What those two little girls did for me in my 18 plus months as their primary care giver was, they taught me how to love again. I was broken when I came to their home to live and care for them. By the time I left, I had learned to trust again. I learned to love again. I learned what real love was. I know they have no idea that they did that for me. I can imagine that they probably don't even remember me anymore.
A few months before Victor decided to marry again, he got a huge house with 5 bedrooms and a back apartment that was attached to the house. That back apartment became my room. It was conveniently right next to the girl's rooms. He basically told Terri that he was taking the girls and letting her have her freedom to do as she pleased with no responsibilities at all. This wasn't such a bad idea as what little time Terri did spend at home she was coked out of her mind and was a raving lunatic around the children. Her mere presence made them crazy. I hated it when Terri actually came home. She would scream at them and make them cry hysterically.

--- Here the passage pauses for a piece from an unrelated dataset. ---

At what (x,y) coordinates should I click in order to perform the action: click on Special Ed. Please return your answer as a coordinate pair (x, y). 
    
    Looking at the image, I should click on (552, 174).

So when Victor proposed this to me (the house and my own apartment), I said yes. That was all he needed to get Terri to agree to let him take the kids to this new home. In many ways I felt I had betrayed Terri, but I didn't know what else to do for the girls. Terri's serious and daily drug usage had made her totally irresponsible. There were seriously dangerous drugs and all kinds of not cool shit going on in that house by then. I think Ally finding one of Terri's boyfriend's loaded handguns tucked under the mattress was the turning point where I felt that this was no longer safe or cool for the kids to be there. Something had to happen to give the girls an environment that was safe and drug free. I did betray Terri, but it was not out of malice. I just did not know how to save her and keep the children out of harms way at the same time.